Have you heard of Farmer Managed Natural Regeneration (FMNR) of trees in drylands? Particularly in the Sahel, Africa. From wikipedie
"Existing indigenous vegetation was generally dismissed as 'useless bush', and it was often cleared to make way for exotic species. Exotics were planted in fields containing living and sprouting stumps of indigenous vegetation, the presence of which was barely acknowledged, let alone seen as important.
This was an enormous oversight. In fact, these living tree stumps are so numerous they constitute a vast 'underground forest' just waiting for some care to grow and provide multiple benefits at little or no cost –and each stump can produce between 10 and 30 stems each. During the process of traditional land preparation, farmers saw the stems as weeds and slashed and burnt them before sowing their food crops. The net result was a barren landscape for much of the year with few mature trees remaining. To the casual observer, the land was turning to desert. Most concluded that there were no trees present and that the only way to reverse the problem was through tree planting."

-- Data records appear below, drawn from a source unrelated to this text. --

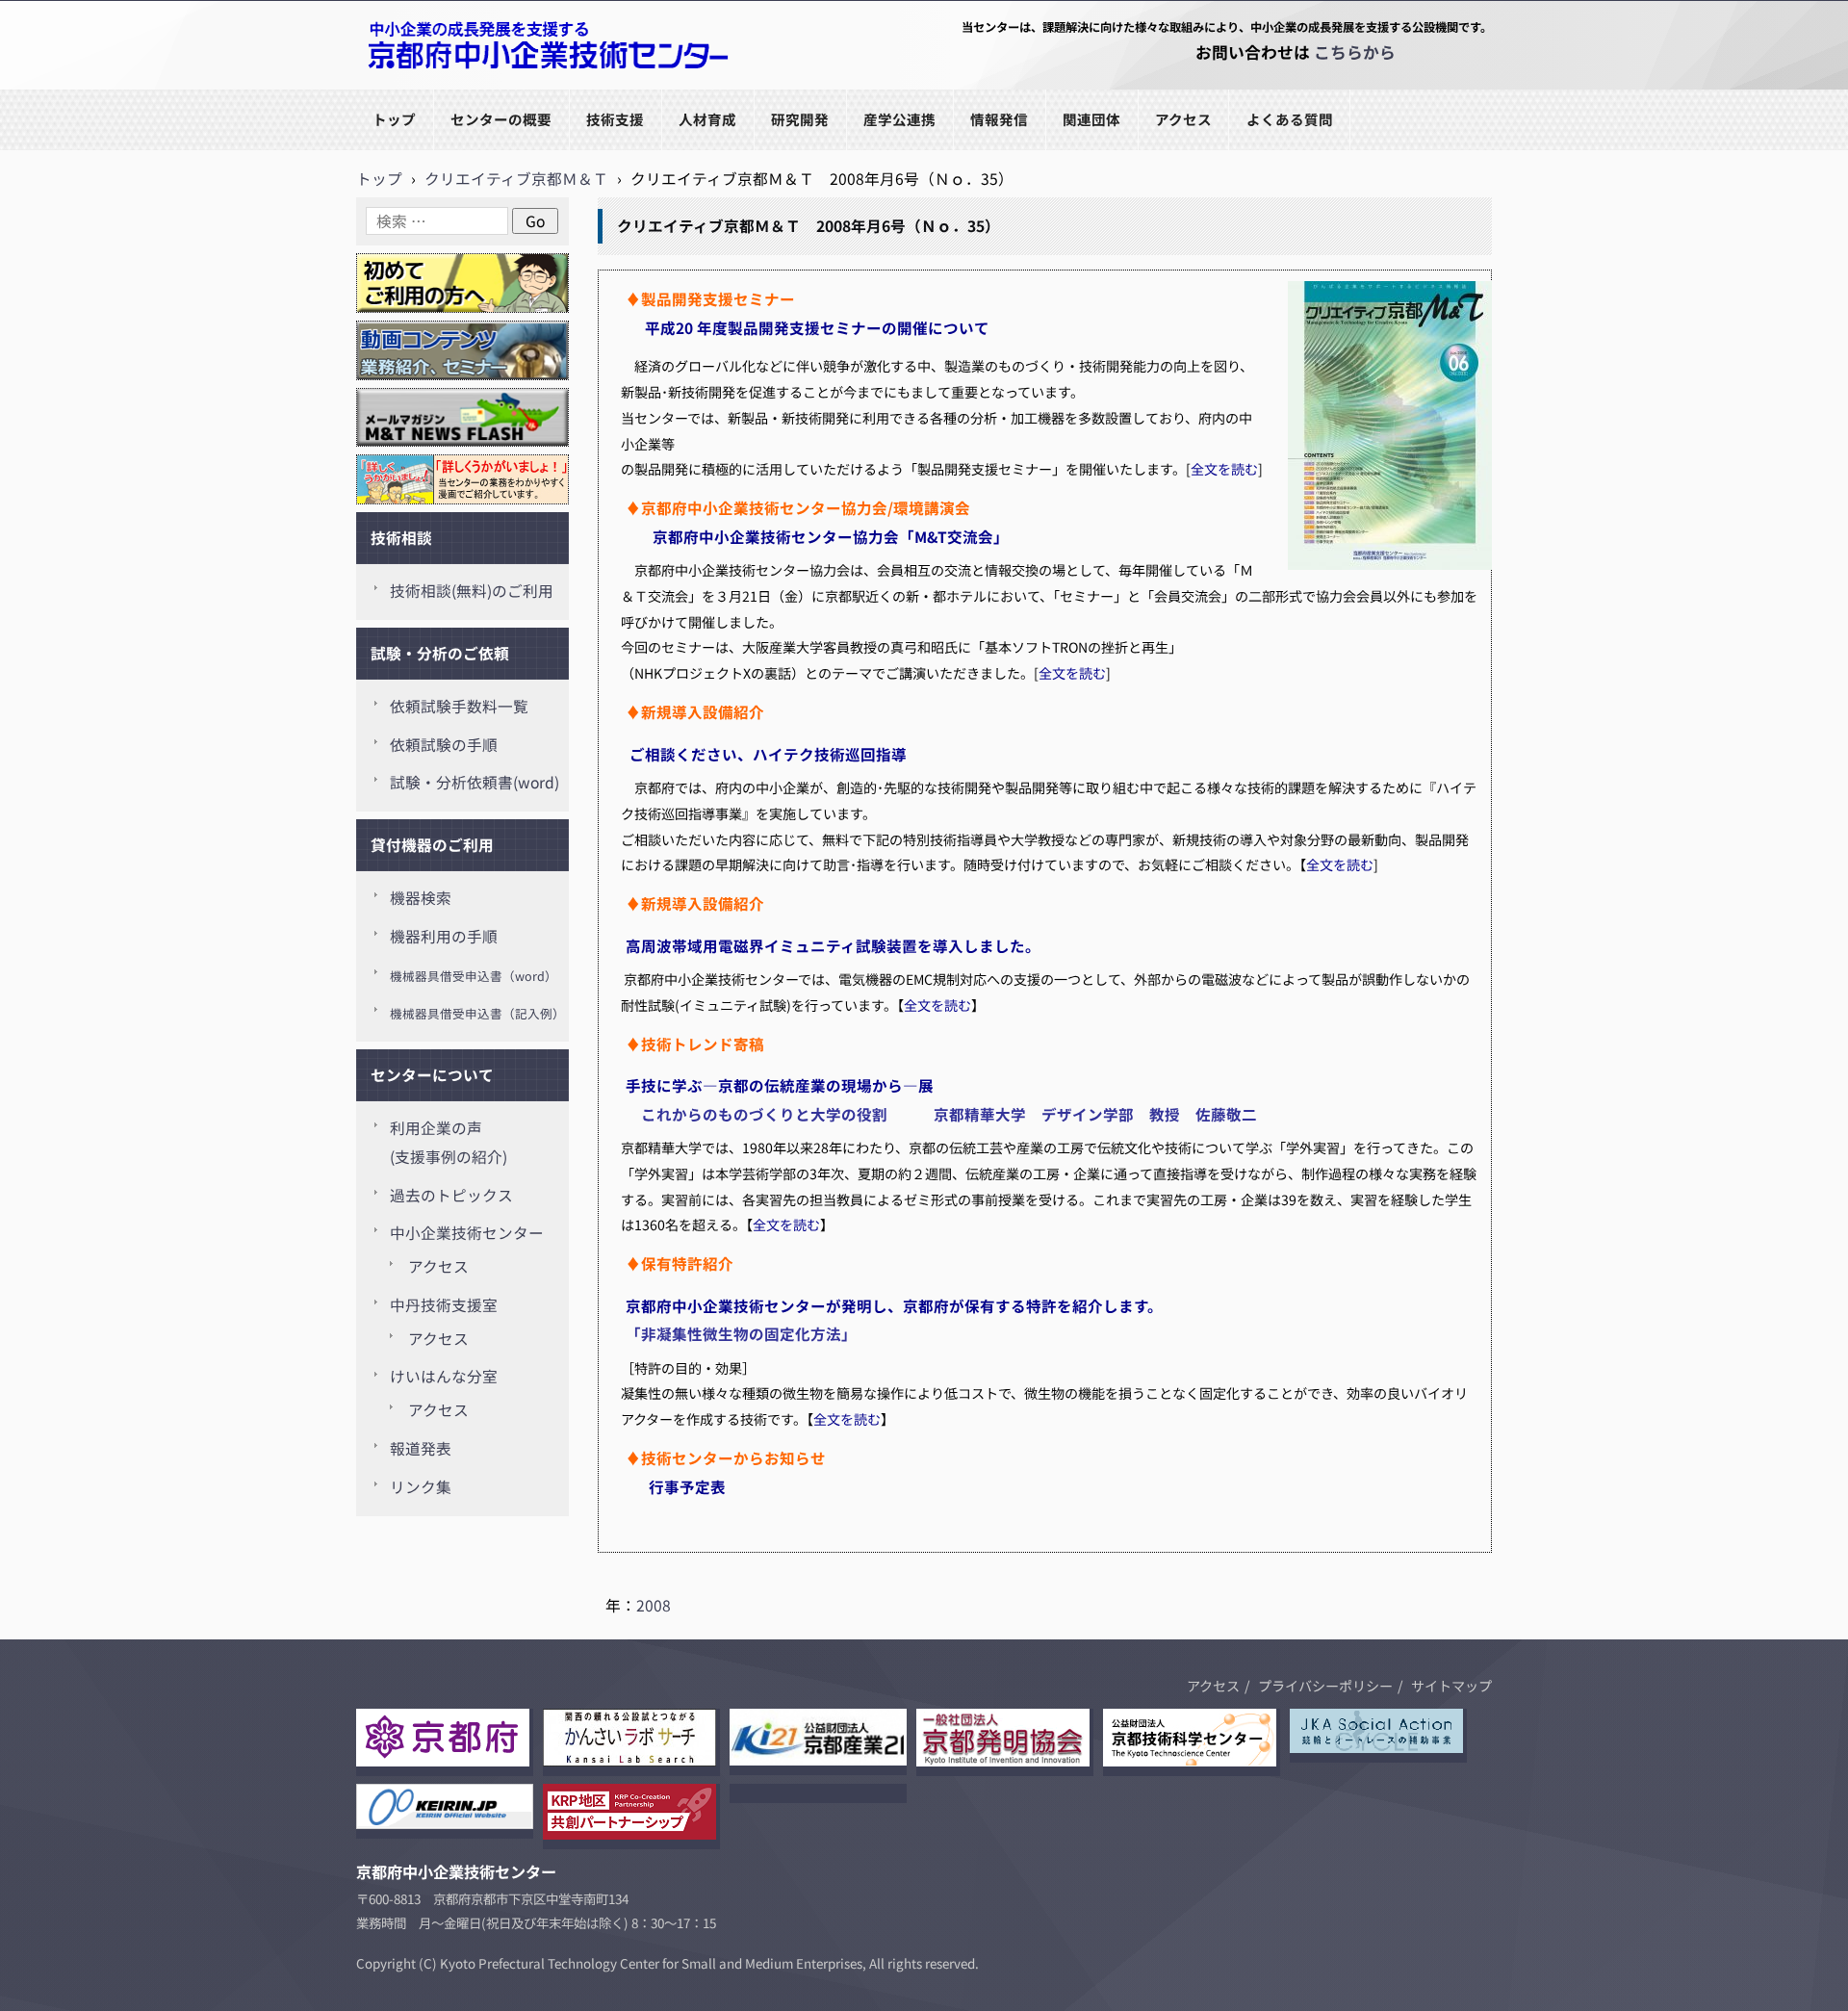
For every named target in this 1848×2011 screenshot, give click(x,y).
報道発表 (420, 1448)
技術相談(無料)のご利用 (471, 591)
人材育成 (707, 119)
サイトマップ (1451, 1685)
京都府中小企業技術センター (456, 88)
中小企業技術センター (467, 1233)
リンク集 (420, 1487)
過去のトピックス (451, 1195)
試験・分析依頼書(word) (474, 782)
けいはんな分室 (444, 1376)
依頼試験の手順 (444, 745)
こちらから (1355, 52)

The key point is that after decades of regular cutting the roots were still there, and when the cutting stopped they regrew to full sized trees. And this too in an incredibly hostile arid environment.
Our place has an area of about an acre that grew up to dense saplings of willows within 2 years from when the farmer stopped caring for it. Short of digging the roots out they seem unkillable. I have a stump sprouting from beneath my bonfire spot! Rather than kill them, I have decided to work with them. Some have been left as posts to secure chicken fencing to. Others have been cut to ground level, and allowed to resprout. We beefed up the fencing in the area and now periodically let the sheep in for a week at a time. The browse back the regrowth and are encouraging the transition back to mostly grass, with some canopy.
It sounds like your primary aim with this land is to keep it unforested, for fire prevention purposes. I would, therefore, propose that you follow a similar approach. Get your fencing and water supply up to scratch and make a deal with a local farmer. Our arrangement is that they run their sheep on our land spring and autumn (resting in summer) and they keep our freezer stocked with lamb. Everyone wins. If the land is of a decent size consider making two separate subdivisions so that the sheep can graze one area intensively, before being switched back to the other. With sheep in place doing most of the hard work for you, all you will need to do is periodically come through and hand prune any that got too big for them to handle.